* _Problem requirements_
Return the part of the ILWE passage from "Interestingly, ILWE can" up to and including "the problem efficiently.", copied word for word.

* _Text extract_
**********
Interestingly, ILWE can be interpreted as a bounded distance decoding problem in a certain lattice in \(\mathbb {Z}^n\) (which is very far from random), and the least squares approach coincides with Babai’s rounding algorithm for the approximate closest vector problem (CVP) when seen through that lens. As a side contribution, we also show that even with a much stronger CVP algorithm (including an exact CVP oracle), one cannot improve the number of samples necessary to recover \(\mathbf { s}\) by more than a constant factor. And on another side note, we also consider alternate algorithms to least squares when very few samples are available (so that the underlying linear algebra system is not even full-rank), but the secret vector is known to be sparse. In that case, compressed sensing techniques using linear programming [14] can solve the problem efficiently.
**********
* _Listed entries_
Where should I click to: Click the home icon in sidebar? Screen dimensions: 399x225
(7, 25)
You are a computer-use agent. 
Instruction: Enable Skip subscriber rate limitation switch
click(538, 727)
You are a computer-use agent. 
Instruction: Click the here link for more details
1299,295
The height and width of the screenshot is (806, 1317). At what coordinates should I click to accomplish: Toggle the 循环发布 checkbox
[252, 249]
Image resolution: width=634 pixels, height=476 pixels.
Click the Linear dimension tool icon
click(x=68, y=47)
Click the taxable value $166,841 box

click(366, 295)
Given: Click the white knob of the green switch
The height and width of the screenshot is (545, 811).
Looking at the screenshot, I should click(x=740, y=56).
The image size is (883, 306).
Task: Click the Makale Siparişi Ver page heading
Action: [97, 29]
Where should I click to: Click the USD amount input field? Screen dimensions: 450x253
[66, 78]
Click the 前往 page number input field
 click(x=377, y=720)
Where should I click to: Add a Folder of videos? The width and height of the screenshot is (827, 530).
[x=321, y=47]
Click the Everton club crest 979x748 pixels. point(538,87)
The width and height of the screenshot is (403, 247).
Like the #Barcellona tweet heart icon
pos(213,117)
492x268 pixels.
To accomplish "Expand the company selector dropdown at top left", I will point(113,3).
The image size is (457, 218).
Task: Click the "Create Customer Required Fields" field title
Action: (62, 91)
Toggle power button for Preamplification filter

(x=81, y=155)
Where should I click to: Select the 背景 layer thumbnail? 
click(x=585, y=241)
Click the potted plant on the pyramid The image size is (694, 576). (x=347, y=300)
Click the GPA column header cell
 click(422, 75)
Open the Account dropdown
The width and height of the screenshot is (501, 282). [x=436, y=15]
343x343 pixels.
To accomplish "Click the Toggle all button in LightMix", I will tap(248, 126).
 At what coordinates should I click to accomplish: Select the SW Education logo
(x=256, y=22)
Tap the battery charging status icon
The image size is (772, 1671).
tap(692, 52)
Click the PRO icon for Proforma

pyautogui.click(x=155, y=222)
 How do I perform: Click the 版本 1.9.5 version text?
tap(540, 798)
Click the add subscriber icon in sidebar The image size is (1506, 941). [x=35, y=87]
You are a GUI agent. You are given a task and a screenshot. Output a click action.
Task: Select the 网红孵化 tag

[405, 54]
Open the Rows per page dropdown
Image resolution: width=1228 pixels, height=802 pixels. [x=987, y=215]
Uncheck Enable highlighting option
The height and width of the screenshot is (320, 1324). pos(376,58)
**********
* _Exercise solution_
Interestingly, ILWE can be interpreted as a bounded distance decoding problem in a certain lattice in \(\mathbb {Z}^n\) (which is very far from random), and the least squares approach coincides with Babai’s rounding algorithm for the approximate closest vector problem (CVP) when seen through that lens. As a side contribution, we also show that even with a much stronger CVP algorithm (including an exact CVP oracle), one cannot improve the number of samples necessary to recover \(\mathbf { s}\) by more than a constant factor. And on another side note, we also consider alternate algorithms to least squares when very few samples are available (so that the underlying linear algebra system is not even full-rank), but the secret vector is known to be sparse. In that case, compressed sensing techniques using linear programming [14] can solve the problem efficiently.